ASSIGNMENT:
According to the article on workplace burnout below, which industry reported the highest burnout rate, and what was that rate?

TEXT UNDER STUDY:
▼▼▼

People in multiple industries report burnout says Mental Health Research Canada
by CM Staff
The five industries that showed burnout rates above the national average of 35 per cent include health and patient care, transportation, finance, legal and insurance, education and childcare, first responders.
WINNIPEG — Blue Monday is often referred to as the most depressing day of the year. As we inch towards the two-year mark of the COVID-19 pandemic, new research shows that more than one-third of all working Canadians are feeling burned out.
Mental Health Research Canada conducted a research study in December 2021 which measured a wide range of factors relating to how employees are feeling at work. Those factors included everything from engagement and recognition to workload and safety.
“The number of Canadians reporting burnout is cause for concern,” said Mary Ann Baynton, Director of Collaboration and Strategy, Workplace Strategies for Mental Health in a statement.
“It’s not surprising though – considering we’re once again faced with extreme uncertainty as the pandemic rollercoaster continues. For so many of us, anxiety and exhaustion are at an all-time high.”
According to Baynton, although the signs and symptoms of burnout may vary, it’s often characterized by emotional exhaustion, cynicism, negativity and reduced efficiency in the workplace. It’s more prevalent in employees who set high expectations for themselves, have unreasonable demands placed on them or feel unappreciated for their efforts. While not considered a mental illness, burnout can be debilitating and long-lasting. That’s why prevention and mitigation strategies are so important.
According to the report, the five industries that showed burnout rates above the national average of 35 per cent include health and patient care, transportation, finance, legal and insurance, education and childcare, first responders. Health and patient care reported the highest burnout rate at 53 per cent.
Within the health and patient care industry, 66 per cent of nurses reported burnout according to the study. Researchers also found that mental health professionals followed closely at 61 per cent and all other segments surveyed in this industry landed well above the Canadian average of 35 per cent reporting burnout.
“Burnout levels have soared among Canadian nurses throughout the pandemic,” said Tim Guest, Canadian Nurses Association in a statement.
According to the study, few working Canadians feel they are receiving enough support from their employer, with only a third of respondents indicating their company is committed to a low stress environment.
“We’re troubled about the many respondents who singled out the lack of psychological supports at work,” said Michael Cooper, Vice-President, Mental Health Research Canada in a statement.
“With the pandemic it’s more important than ever for employers to consider new leadership approaches to help those employees most at risk of burnout. The consequences of not doing so are significant.”

▲▲▲

Collected data entries
▼▼▼

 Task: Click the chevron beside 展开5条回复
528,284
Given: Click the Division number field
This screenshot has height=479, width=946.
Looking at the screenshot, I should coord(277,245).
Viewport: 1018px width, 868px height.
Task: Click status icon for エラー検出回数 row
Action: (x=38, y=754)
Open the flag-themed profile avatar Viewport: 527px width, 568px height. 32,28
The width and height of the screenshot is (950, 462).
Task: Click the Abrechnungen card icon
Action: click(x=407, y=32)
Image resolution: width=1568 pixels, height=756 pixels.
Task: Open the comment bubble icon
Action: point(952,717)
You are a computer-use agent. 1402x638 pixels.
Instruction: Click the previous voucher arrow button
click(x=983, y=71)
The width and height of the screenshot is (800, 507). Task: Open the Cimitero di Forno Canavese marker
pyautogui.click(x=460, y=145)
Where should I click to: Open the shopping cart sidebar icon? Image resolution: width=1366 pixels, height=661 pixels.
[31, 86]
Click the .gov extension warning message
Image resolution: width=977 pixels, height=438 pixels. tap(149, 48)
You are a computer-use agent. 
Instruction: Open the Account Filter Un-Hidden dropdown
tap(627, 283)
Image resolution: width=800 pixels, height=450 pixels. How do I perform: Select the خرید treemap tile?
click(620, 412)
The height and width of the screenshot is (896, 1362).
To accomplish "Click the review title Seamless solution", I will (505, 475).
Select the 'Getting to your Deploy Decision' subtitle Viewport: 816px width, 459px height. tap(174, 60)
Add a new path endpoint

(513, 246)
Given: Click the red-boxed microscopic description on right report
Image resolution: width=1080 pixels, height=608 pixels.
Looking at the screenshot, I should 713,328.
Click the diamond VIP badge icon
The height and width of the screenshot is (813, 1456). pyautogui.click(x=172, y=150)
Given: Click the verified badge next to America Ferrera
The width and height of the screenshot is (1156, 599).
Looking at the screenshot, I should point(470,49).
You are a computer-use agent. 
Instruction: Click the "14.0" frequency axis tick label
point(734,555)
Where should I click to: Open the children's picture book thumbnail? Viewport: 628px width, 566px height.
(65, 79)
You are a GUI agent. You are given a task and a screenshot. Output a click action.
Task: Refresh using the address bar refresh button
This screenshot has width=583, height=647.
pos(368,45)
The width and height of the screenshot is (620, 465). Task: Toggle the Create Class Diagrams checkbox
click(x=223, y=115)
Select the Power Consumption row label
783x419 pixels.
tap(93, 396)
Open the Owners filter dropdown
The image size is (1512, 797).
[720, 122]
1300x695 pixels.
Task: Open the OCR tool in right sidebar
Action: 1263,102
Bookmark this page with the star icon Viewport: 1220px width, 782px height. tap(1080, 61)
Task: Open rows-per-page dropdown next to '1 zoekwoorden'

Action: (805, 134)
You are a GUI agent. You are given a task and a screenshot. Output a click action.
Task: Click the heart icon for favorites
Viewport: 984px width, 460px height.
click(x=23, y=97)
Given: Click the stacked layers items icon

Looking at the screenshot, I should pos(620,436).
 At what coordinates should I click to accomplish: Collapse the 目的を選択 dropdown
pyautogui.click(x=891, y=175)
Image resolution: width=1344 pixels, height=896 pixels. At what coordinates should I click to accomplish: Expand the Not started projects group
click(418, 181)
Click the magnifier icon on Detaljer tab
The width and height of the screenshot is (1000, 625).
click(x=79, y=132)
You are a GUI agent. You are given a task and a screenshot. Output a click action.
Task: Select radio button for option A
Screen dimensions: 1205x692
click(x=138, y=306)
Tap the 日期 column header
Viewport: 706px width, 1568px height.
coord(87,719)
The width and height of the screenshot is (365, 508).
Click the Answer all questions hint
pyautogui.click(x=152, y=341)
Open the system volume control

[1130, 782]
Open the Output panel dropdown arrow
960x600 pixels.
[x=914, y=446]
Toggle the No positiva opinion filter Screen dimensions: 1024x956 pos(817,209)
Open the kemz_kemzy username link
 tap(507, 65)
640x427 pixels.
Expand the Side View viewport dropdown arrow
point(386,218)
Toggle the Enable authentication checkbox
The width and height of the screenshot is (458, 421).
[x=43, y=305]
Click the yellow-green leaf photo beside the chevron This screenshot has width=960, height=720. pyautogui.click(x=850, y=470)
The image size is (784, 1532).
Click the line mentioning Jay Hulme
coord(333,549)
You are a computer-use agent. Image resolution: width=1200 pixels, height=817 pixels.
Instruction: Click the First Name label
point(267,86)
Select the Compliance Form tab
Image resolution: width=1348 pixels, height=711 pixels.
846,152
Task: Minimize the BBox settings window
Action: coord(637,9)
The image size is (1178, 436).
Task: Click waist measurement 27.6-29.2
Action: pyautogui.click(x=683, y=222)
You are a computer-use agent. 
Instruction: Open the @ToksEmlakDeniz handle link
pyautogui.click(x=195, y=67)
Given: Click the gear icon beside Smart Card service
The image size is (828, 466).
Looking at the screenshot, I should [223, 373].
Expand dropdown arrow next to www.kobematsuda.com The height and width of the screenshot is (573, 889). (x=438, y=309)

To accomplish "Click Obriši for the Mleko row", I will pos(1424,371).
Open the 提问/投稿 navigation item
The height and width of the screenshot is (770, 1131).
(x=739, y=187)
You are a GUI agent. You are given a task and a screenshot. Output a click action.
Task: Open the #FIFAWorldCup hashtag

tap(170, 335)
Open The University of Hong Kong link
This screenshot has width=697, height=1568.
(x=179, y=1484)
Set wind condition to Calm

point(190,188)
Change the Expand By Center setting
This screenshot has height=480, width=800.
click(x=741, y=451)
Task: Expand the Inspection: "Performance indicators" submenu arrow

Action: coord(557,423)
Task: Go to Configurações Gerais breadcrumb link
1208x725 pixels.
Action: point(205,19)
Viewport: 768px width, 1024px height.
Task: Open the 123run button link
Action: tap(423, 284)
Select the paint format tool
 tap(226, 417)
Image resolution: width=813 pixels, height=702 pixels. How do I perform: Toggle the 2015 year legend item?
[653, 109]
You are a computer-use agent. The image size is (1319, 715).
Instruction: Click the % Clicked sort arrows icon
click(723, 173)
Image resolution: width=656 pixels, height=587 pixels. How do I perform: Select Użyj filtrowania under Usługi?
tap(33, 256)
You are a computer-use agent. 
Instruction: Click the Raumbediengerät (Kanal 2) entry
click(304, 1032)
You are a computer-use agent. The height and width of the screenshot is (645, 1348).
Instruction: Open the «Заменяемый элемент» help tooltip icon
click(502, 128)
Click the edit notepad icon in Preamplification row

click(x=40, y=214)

▲▲▲

RESPONSE AREA:
Health and patient care, at 53 per cent.